> **TASK**
In the records below, find each line holding the word "Salva" and copy it.

> **PROVIDED DATA**

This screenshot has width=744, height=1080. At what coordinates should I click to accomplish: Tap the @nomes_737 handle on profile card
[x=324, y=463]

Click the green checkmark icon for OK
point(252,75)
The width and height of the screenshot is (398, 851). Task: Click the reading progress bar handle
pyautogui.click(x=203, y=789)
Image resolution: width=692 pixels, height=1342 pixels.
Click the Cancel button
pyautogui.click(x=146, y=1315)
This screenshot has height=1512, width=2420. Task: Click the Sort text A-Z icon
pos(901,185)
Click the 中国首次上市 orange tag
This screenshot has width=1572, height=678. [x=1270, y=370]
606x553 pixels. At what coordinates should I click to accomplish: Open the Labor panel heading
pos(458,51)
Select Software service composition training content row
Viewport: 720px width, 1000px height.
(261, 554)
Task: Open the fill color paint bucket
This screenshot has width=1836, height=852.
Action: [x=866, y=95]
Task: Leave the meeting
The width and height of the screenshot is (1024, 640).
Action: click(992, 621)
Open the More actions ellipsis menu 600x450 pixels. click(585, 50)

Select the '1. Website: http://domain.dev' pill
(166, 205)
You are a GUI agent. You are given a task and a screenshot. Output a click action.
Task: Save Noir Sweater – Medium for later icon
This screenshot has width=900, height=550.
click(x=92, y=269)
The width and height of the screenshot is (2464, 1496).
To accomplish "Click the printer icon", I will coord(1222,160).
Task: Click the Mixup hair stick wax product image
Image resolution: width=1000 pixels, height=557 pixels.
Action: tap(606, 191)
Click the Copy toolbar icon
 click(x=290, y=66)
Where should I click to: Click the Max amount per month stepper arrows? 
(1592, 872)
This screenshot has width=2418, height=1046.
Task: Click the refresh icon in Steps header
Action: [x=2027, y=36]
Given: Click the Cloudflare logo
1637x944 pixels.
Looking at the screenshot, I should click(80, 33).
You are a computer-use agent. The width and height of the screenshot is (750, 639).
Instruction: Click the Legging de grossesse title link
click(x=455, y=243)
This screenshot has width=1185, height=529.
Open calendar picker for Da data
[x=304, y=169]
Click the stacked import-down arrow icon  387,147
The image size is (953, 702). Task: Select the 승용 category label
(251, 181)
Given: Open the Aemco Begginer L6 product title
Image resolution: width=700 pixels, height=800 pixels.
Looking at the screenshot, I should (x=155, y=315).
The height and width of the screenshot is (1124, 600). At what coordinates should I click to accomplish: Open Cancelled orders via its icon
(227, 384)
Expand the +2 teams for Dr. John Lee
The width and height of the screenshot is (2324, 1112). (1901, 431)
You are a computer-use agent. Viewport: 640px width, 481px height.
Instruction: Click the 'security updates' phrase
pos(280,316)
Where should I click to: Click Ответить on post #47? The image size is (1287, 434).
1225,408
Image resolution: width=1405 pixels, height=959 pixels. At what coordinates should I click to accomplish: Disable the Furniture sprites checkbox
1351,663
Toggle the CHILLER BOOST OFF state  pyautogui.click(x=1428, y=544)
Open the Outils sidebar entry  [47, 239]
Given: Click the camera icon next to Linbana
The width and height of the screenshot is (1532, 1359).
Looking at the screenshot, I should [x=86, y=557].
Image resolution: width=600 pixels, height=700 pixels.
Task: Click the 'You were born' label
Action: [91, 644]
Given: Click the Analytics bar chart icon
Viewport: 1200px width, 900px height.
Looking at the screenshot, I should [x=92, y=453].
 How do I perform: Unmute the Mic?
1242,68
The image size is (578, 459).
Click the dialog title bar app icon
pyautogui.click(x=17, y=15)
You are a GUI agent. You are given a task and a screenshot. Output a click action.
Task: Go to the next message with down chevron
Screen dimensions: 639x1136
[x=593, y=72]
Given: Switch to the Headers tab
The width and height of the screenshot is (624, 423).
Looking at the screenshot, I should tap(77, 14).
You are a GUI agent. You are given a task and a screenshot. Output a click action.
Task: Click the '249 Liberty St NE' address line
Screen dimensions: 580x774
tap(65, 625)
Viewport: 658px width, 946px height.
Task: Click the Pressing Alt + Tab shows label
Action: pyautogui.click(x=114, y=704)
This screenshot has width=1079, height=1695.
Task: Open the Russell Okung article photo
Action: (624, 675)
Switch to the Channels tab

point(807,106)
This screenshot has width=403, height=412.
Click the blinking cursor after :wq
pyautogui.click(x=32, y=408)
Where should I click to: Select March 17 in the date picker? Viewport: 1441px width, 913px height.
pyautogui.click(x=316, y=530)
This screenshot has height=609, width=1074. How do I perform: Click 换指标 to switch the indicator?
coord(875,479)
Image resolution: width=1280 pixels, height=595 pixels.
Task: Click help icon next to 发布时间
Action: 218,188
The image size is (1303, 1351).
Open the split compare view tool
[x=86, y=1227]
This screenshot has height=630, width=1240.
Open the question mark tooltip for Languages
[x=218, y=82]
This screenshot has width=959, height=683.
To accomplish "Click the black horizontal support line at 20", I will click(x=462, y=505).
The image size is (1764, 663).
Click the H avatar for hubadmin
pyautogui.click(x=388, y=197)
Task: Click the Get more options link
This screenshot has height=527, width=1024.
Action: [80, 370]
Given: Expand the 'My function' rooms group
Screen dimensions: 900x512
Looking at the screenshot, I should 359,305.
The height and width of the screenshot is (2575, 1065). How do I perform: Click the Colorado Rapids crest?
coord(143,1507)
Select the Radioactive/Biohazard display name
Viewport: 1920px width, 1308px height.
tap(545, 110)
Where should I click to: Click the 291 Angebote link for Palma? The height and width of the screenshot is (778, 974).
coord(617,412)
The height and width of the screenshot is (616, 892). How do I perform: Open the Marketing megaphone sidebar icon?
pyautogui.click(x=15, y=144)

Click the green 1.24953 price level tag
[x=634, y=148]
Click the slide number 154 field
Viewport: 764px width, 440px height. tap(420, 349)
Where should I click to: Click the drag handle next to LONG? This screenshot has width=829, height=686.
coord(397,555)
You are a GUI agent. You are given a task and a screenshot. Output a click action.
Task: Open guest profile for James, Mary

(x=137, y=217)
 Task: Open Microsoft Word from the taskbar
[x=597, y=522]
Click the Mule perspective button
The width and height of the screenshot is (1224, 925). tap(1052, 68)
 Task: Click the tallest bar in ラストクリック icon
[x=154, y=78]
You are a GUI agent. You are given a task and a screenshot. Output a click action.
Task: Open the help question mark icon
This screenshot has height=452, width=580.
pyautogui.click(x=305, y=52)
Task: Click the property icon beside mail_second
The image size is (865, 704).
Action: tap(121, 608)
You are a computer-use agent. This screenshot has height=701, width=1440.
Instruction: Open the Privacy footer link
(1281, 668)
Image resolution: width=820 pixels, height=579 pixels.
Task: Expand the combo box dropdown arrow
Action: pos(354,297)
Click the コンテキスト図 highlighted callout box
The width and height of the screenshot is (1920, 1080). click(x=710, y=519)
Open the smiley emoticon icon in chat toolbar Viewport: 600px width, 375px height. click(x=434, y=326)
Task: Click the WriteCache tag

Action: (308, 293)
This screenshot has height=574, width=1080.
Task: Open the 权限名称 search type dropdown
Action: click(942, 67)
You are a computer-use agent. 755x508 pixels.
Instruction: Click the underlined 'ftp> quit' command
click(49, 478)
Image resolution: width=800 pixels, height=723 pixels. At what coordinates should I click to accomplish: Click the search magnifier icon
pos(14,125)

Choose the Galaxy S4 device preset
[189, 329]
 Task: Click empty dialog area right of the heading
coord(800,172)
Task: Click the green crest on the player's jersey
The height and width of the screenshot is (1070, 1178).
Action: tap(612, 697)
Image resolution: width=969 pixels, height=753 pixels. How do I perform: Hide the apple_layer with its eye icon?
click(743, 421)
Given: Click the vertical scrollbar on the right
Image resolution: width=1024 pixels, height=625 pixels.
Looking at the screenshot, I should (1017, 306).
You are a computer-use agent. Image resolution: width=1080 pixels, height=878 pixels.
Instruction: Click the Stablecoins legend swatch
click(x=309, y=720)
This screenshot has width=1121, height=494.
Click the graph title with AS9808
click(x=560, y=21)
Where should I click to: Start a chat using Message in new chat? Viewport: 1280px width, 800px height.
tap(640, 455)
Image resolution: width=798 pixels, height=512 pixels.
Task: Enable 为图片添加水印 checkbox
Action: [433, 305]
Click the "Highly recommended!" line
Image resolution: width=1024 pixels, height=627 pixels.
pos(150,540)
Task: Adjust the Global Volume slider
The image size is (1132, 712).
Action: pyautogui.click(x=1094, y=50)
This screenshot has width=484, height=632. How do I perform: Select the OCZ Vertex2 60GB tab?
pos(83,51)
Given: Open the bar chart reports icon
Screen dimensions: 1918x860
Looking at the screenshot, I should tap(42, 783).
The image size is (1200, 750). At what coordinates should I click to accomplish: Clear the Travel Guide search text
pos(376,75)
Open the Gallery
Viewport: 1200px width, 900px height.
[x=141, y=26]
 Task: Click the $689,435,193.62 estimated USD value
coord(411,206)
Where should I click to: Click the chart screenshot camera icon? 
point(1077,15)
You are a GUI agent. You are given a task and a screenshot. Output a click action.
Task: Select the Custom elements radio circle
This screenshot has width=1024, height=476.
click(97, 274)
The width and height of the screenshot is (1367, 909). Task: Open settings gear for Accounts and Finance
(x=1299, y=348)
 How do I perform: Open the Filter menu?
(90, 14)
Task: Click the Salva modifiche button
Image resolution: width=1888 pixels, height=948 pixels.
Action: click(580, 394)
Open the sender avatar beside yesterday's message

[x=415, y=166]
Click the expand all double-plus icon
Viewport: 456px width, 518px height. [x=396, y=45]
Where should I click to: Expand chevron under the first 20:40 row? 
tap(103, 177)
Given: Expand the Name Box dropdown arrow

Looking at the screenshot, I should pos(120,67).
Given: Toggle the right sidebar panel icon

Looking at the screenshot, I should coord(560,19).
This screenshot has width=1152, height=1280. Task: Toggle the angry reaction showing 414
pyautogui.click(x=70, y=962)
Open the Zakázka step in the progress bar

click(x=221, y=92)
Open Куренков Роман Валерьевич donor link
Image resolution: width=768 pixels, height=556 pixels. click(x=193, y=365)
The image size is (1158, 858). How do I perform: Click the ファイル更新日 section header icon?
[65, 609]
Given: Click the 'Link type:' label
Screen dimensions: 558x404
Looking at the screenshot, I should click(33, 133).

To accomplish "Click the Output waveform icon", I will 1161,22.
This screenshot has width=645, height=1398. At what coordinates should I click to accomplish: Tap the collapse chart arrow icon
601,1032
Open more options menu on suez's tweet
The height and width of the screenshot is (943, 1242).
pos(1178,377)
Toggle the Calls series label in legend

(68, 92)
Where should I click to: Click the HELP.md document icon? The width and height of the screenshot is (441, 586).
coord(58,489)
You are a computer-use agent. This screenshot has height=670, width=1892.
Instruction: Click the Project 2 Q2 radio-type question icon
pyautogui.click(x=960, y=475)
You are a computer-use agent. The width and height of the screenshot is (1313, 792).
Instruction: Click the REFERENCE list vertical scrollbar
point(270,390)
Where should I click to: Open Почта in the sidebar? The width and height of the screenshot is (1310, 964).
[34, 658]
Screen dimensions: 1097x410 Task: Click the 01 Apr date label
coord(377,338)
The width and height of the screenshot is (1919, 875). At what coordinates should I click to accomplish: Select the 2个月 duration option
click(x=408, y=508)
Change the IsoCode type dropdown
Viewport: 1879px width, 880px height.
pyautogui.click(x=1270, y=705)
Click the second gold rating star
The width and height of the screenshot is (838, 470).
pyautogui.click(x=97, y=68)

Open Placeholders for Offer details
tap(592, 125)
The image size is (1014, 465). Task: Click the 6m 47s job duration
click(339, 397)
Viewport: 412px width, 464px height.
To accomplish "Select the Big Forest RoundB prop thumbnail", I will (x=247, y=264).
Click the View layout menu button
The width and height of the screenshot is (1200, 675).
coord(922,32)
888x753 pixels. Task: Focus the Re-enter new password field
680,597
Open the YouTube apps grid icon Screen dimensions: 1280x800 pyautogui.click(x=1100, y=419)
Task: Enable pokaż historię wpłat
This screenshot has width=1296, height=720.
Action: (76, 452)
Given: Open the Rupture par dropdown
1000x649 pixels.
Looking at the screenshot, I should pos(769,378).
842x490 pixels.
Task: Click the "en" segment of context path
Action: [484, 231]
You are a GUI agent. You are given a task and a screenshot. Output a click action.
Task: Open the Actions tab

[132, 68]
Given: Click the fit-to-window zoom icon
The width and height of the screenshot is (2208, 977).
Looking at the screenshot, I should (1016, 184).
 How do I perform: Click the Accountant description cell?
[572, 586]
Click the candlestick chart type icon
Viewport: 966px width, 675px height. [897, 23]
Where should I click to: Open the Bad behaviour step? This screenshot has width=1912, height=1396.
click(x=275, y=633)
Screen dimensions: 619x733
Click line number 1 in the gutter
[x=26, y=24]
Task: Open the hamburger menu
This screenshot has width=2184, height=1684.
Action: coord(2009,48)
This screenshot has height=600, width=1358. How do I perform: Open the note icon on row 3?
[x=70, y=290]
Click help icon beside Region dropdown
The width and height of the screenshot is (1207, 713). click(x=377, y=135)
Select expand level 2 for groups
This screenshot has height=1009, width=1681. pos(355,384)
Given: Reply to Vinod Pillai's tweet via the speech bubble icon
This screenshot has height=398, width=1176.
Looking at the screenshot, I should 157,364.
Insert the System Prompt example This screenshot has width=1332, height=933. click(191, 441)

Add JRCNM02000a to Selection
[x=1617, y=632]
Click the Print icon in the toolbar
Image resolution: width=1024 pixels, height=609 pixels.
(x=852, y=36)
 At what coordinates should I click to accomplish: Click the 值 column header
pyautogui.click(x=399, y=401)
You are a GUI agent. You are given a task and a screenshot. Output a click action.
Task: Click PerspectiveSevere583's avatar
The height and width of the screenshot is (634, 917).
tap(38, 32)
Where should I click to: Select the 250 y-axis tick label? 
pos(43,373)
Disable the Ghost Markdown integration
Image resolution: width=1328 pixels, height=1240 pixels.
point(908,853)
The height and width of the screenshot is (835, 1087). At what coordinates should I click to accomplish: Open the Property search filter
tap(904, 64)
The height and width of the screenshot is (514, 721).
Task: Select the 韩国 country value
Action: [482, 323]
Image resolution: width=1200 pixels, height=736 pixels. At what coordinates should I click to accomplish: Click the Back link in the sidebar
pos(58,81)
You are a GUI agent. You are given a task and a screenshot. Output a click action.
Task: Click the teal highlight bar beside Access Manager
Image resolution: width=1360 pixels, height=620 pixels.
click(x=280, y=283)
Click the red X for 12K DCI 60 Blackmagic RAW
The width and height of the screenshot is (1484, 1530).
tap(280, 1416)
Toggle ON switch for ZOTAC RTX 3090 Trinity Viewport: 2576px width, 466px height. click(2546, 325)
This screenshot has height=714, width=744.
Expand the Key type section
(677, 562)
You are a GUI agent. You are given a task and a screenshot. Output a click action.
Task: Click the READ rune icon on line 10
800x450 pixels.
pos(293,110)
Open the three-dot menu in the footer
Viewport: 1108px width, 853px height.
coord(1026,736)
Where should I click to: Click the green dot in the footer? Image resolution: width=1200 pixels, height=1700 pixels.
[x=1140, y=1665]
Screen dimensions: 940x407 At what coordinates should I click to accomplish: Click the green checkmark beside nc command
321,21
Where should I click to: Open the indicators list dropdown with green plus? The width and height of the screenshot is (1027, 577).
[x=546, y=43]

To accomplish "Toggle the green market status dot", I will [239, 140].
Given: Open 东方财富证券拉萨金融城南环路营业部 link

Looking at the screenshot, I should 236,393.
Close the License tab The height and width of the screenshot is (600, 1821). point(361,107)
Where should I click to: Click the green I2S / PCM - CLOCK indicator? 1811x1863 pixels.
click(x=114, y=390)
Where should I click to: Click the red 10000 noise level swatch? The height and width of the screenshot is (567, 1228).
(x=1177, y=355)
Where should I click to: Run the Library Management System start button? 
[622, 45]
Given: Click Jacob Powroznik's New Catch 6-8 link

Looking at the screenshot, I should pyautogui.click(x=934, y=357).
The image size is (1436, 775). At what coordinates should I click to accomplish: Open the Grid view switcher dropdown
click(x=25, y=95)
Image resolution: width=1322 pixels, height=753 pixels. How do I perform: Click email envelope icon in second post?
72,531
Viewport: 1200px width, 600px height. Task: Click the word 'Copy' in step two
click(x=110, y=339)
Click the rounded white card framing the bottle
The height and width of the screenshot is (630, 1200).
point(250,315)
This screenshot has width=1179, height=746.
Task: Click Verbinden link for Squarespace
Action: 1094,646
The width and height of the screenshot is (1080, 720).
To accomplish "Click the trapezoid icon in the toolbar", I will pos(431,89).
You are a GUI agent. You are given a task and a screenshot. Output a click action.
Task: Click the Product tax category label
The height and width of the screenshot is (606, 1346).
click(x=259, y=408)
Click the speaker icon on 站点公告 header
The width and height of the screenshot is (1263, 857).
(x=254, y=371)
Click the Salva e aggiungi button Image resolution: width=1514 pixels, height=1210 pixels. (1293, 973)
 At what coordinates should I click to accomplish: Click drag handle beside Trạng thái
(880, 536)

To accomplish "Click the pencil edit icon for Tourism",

> **YOUR RESPONSE**
Task: Click the Salva modifiche button
Click the Salva e aggiungi button Image resolution: width=1514 pixels, height=1210 pixels. (1293, 973)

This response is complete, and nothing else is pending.